__Problem statement__
An exact copy is required of the lines running from the one that contains "Task: Expand Event" to the end of the material, both ends included, with pictures omitted.
- - -
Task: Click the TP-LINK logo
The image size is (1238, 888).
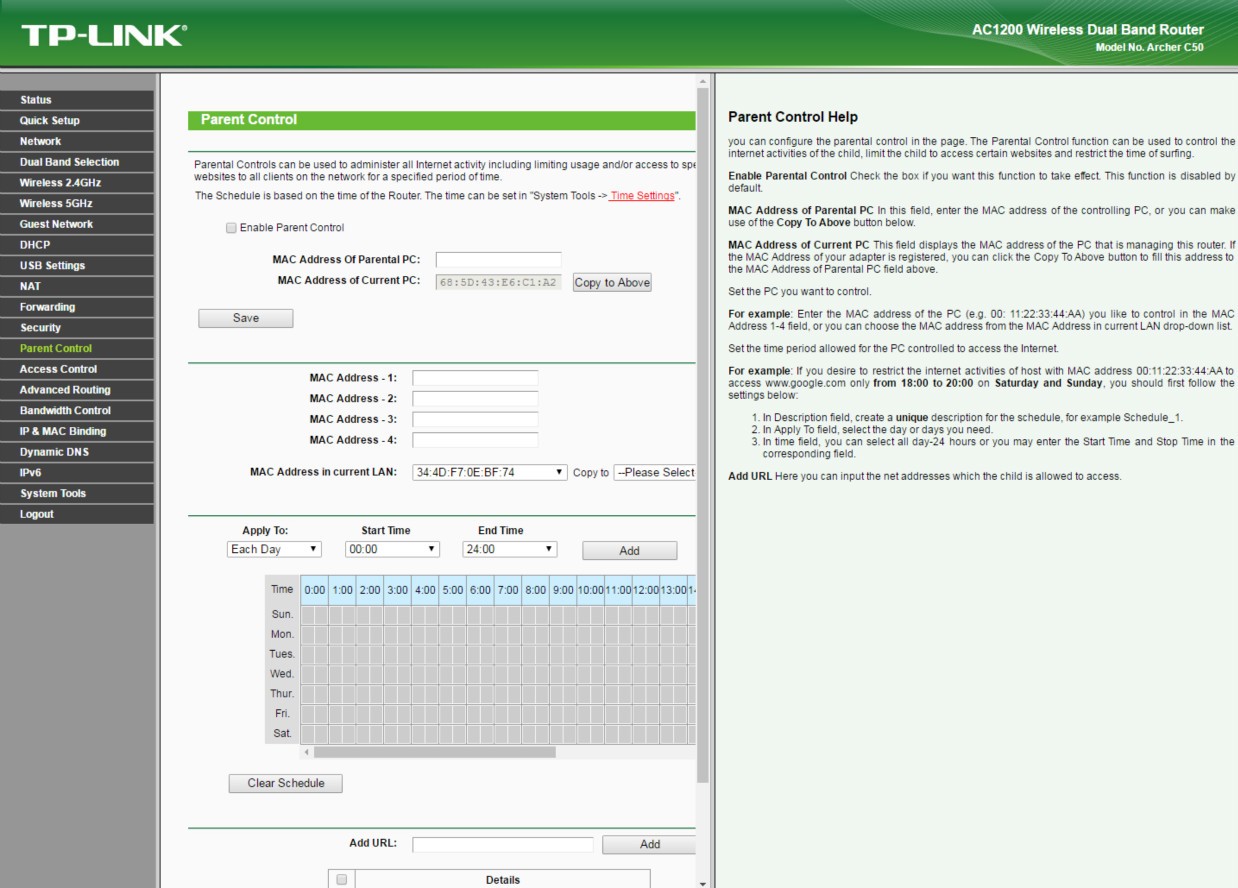Action: 103,35
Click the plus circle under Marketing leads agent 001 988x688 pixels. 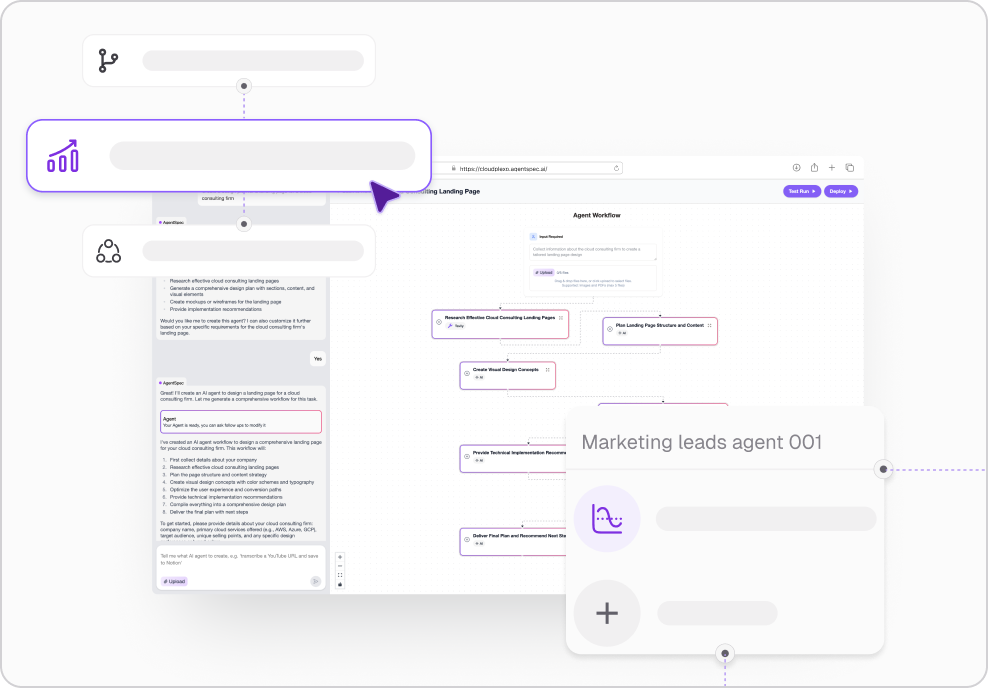coord(607,613)
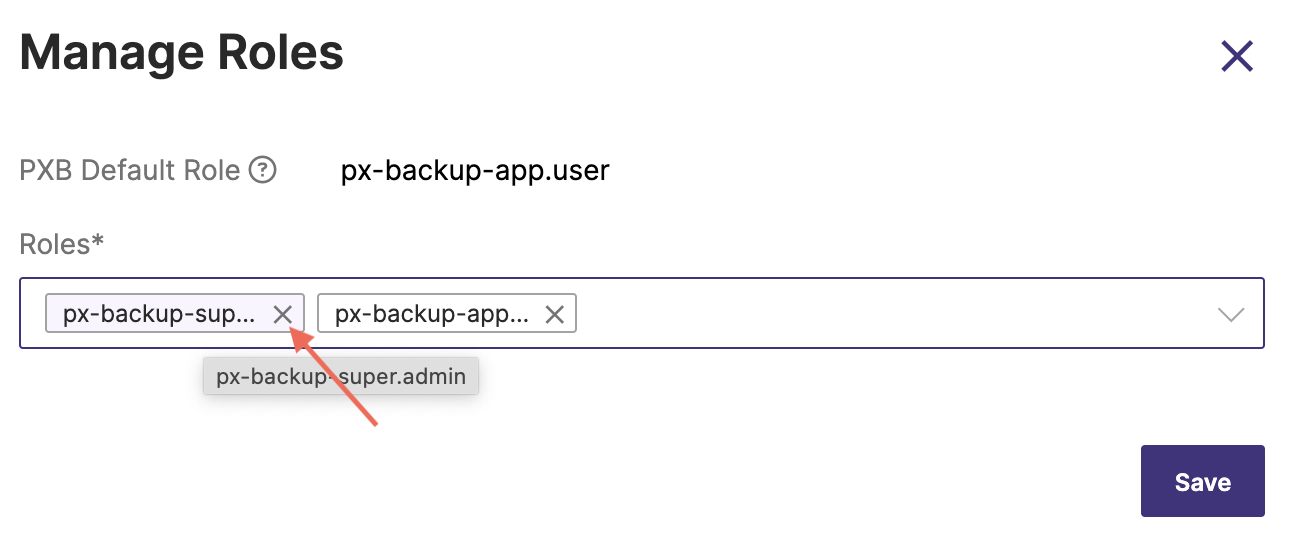Remove the px-backup-sup... role chip
The height and width of the screenshot is (548, 1292).
click(x=283, y=314)
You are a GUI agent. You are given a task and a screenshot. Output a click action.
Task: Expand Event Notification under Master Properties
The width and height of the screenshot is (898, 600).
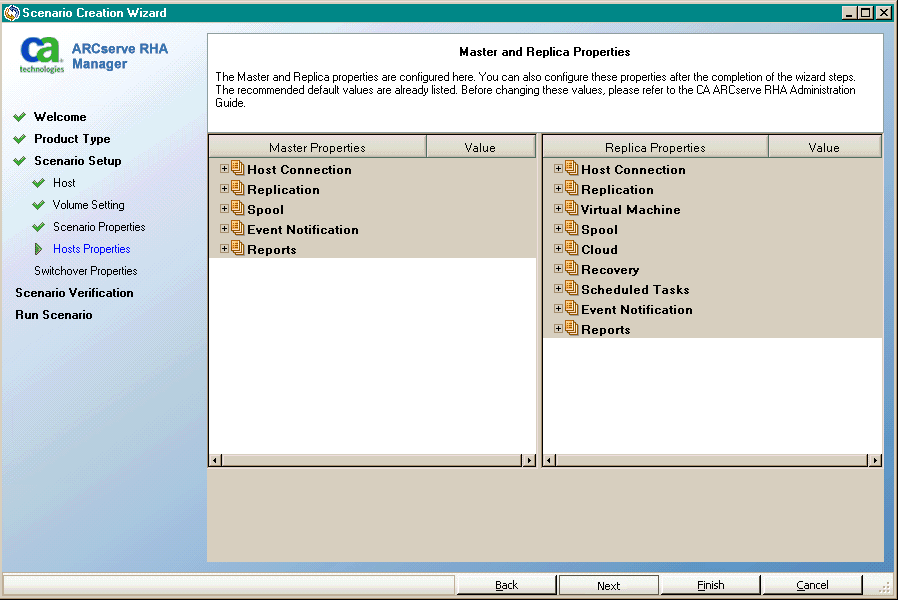click(x=223, y=229)
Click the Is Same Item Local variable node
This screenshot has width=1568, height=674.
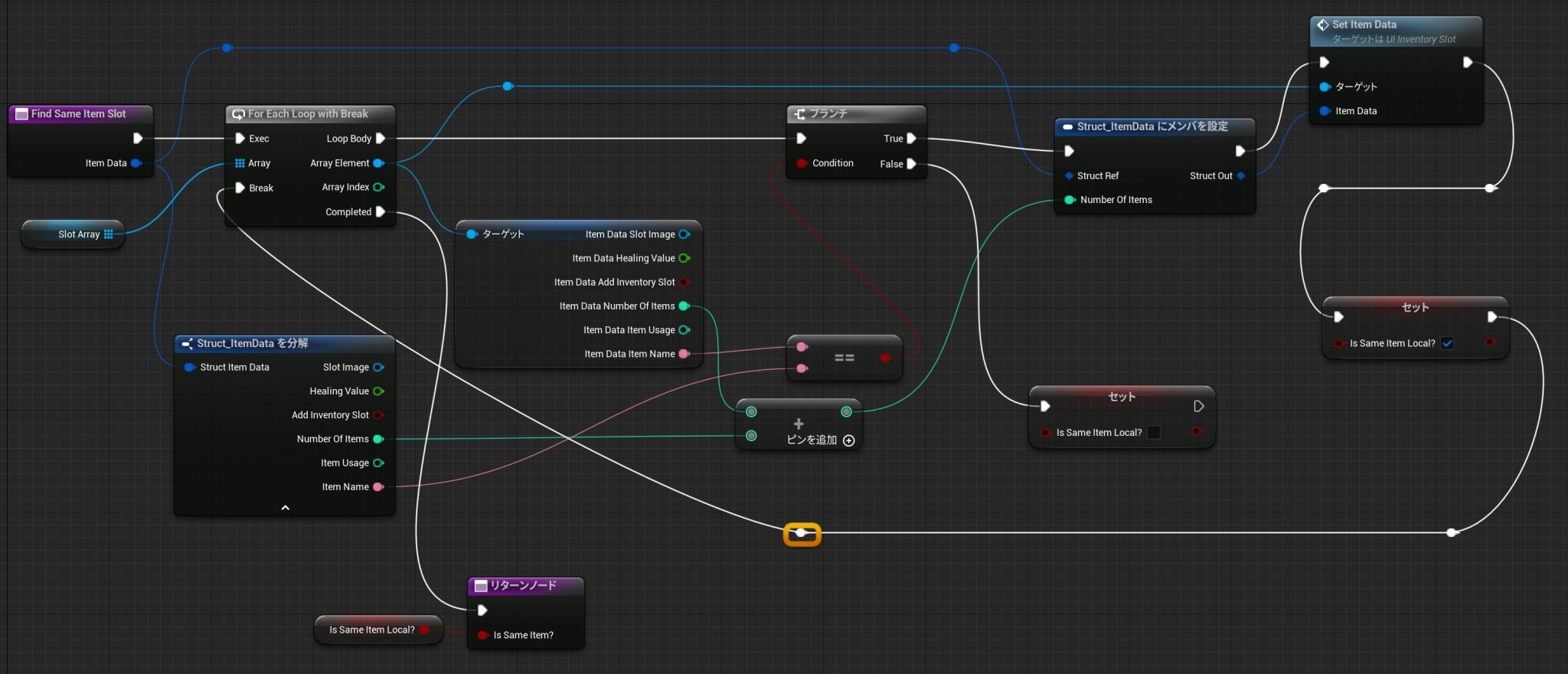tap(372, 630)
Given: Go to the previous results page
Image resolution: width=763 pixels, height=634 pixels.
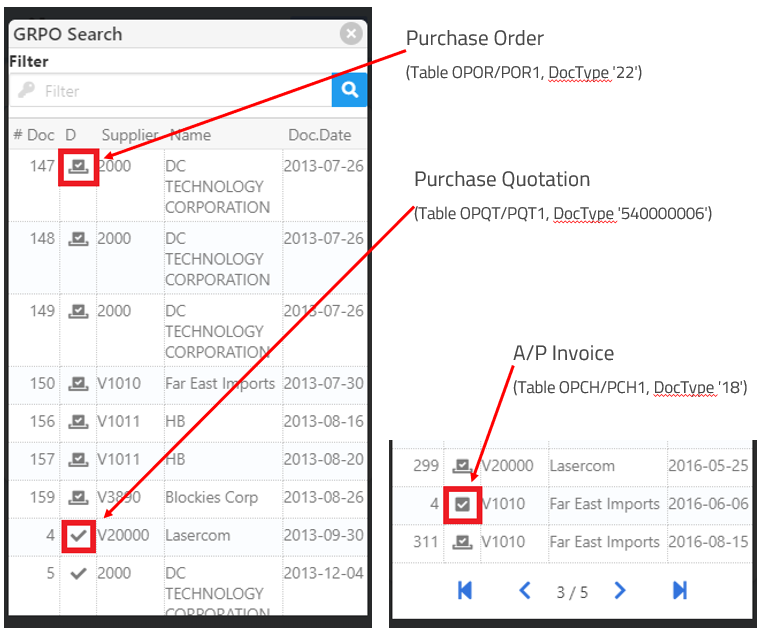Looking at the screenshot, I should point(525,591).
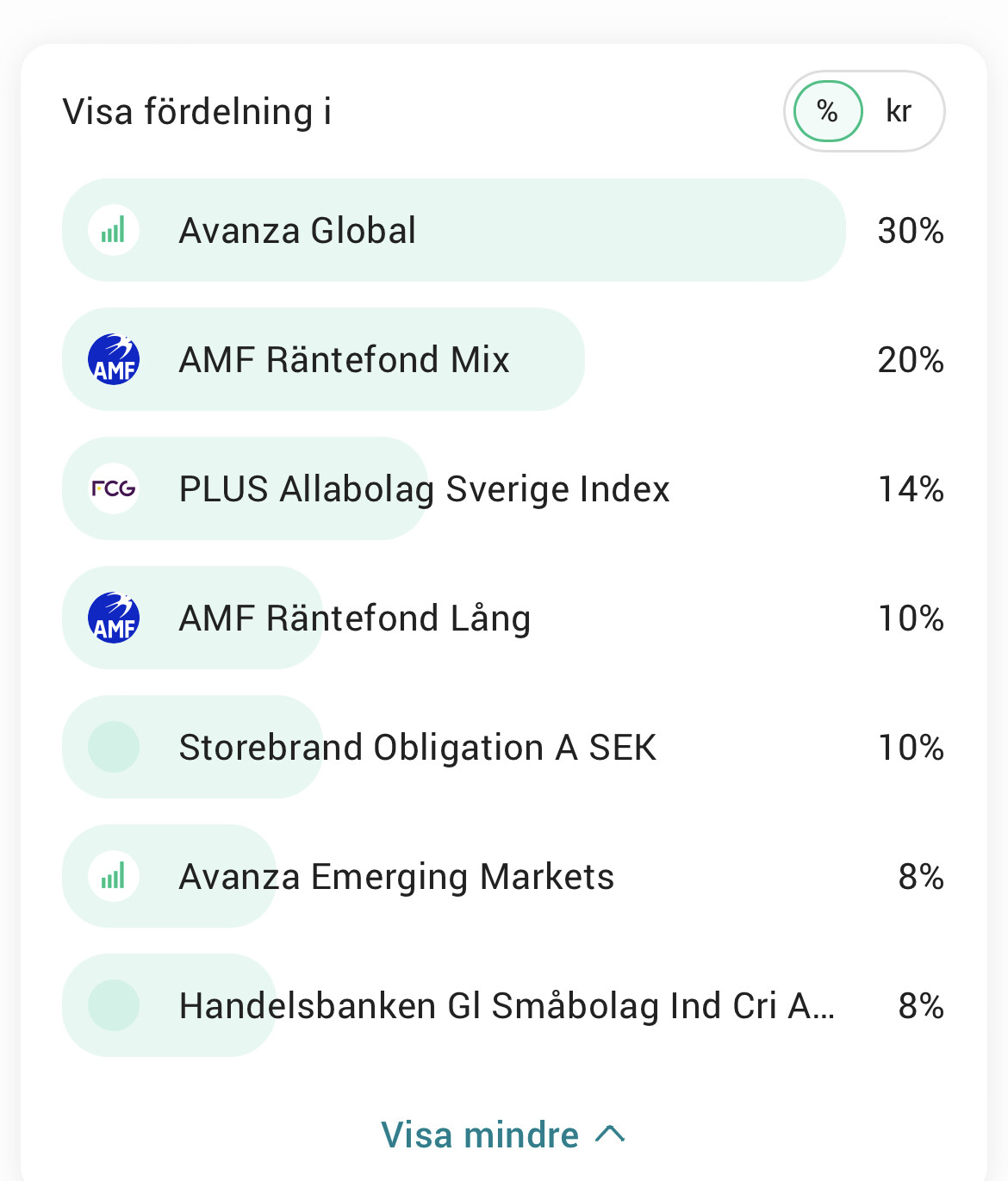
Task: Open AMF Räntefond Lång details
Action: pos(503,618)
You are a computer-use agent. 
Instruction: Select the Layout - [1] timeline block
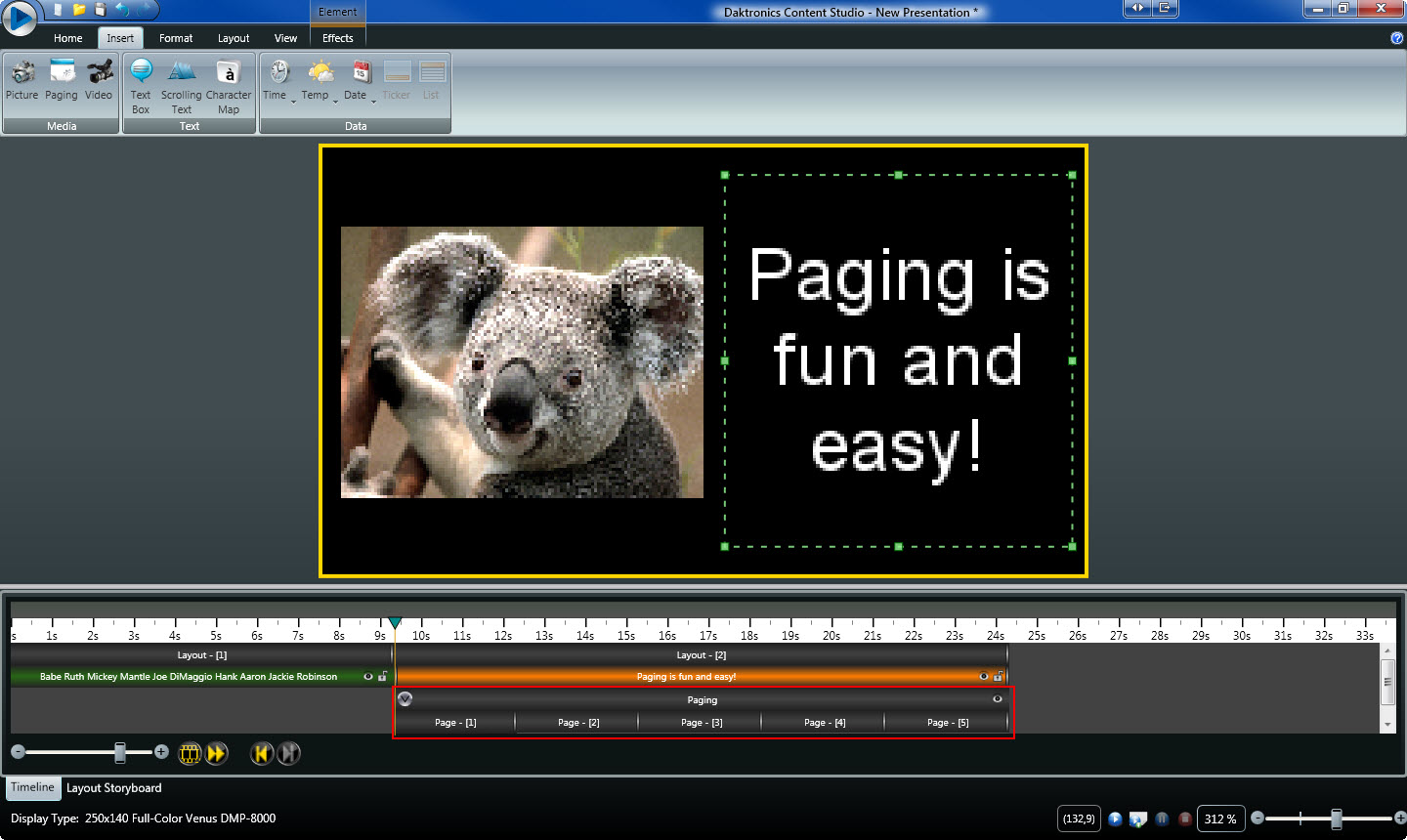tap(201, 655)
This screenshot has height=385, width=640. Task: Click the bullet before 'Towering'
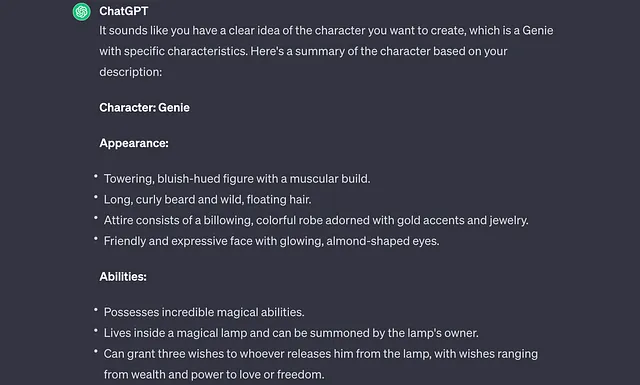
- - -
__Answer section__
Task: Expand Event Notification under Master Properties
The width and height of the screenshot is (898, 600).
click(x=223, y=229)
Click the Is Same Item Local variable node
This screenshot has width=1568, height=674.
tap(372, 630)
Given: Go to the previous results page
Image resolution: width=763 pixels, height=634 pixels.
Looking at the screenshot, I should point(525,591).
Task: Open AMF Räntefond Lång details
Action: pos(503,618)
You are a computer-use agent. 
Instruction: Select the Layout - [1] timeline block
tap(201, 655)
This screenshot has height=385, width=640. Task: Click the bullet before 'Towering'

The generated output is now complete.